Not mine, mind you, but a child's--a certain child who asked for a peach cake and would have loved nothing more than to receive a tank of live lizards.

her official spy name



The week before her big day, I ran around purchasing several gifts that would suit this adventurous, stuffed-animal, critter-obsessed little lady.  I also gathered special mementos, including a monogram her sister cross-stitched, and we assembled them in a shadowbox for her. In the wee hours, I began work on her annual birthday letter from mama, something I have written for every child (almost) every birthday since their first.

The day before her big day, I printed out two dozen sentimental pictures of this child, pulled out some of her favorite decorations, had a helper craft some pink tissue paper flowers, and cutely wrapped all the gifts. It was a labor of love. As usual, I stayed up way to late.

On her big day, we started the morning with Frappuccinos while playing rock/paper/scissors on the Starbucks patio in the warm sunshine.  We swam at lunch, crammed in a swim team workout, chowed down on Five Guys burgers for dinner, had a big cakefest and present unwrapping, then hit the late, late night showing of Maleficient.

the understudy learns to pipe


Boy, was I pooped out at the end of this birthday.

Wait, let me be honest:  I'm completely wiped after every birthday.  The searing exhaustion rings so familiar, and I know just where to place it.

Yes, this fifth dimension of tired is how I felt the day I gave birth to this child.

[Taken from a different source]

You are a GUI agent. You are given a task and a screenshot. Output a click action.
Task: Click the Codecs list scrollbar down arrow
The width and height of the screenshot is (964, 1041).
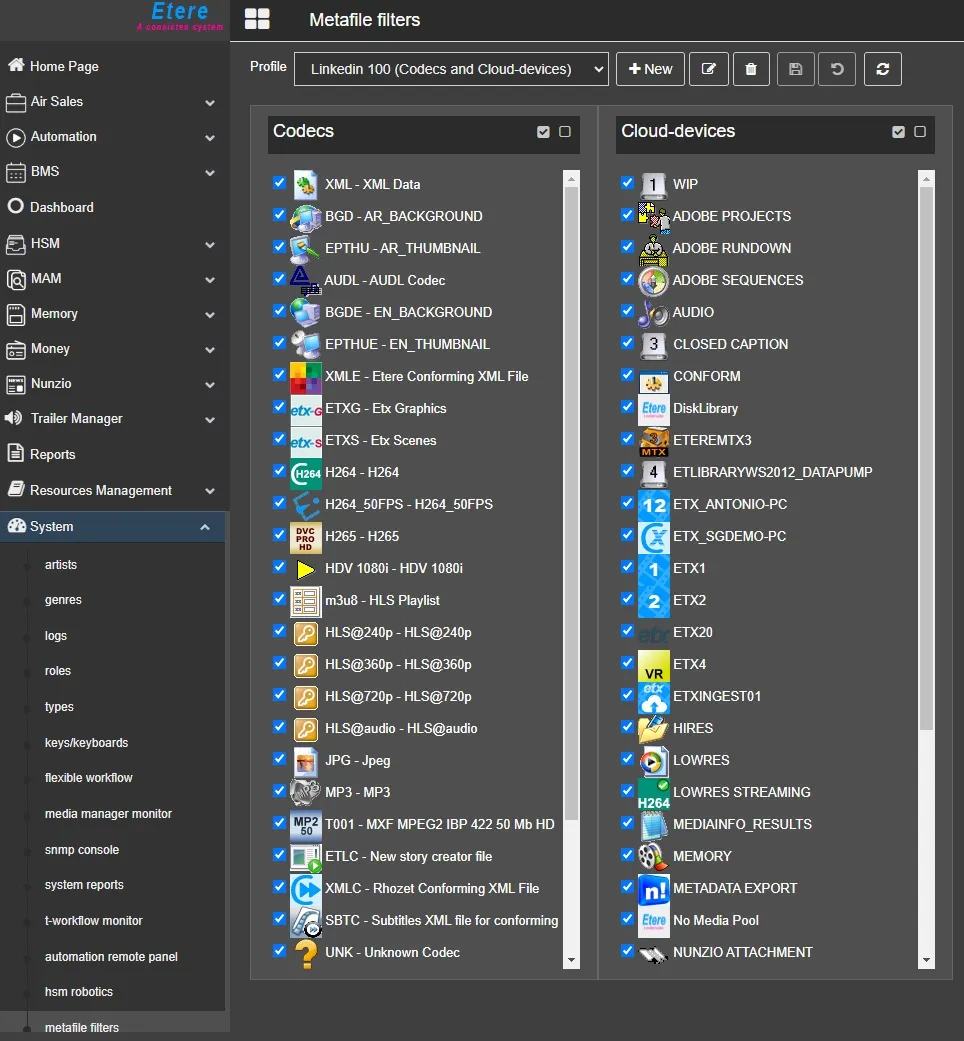(572, 960)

Exhausted. Spent. A shell of a human being.  So!  Birthdays and the day of birth DO have something in common: that bone-weariness that only a people-pleasing mom can feel.

So what if she threw down the numerous thoughtful gifts like the sentimental shadow box and latched on instead to the stack of cash from various grandmas and the As Seen On TV! stuffed animal nightlight?  No need to care that the custom strawberry three-layer cake was just mashed with the back of a fork till it covered the plate without a morsel being eaten!

Because no matter how you cut the proverbial cake, kiddie birthdays and the day of birth are all about the kid, not the mom or her labors of love. We do put in the labor, literally and figuratively, and are left at day's end with a saggy chest, stretch marks, ripped up wrapping paper, and drooping decorations.  Or, in our case, a dog who attacks, pops, and eats the poor pink balloons that eventually come back out again, littering the grass like bright bubblegum soldiers and confounding the yard guys.






Alas, I would do all this and more for my sparkle-sunshine girl.  On the day she was born, my world forever began to spin a little faster.  Happy birthday, May May!  You are so loved.

Now then--pass the caffeine.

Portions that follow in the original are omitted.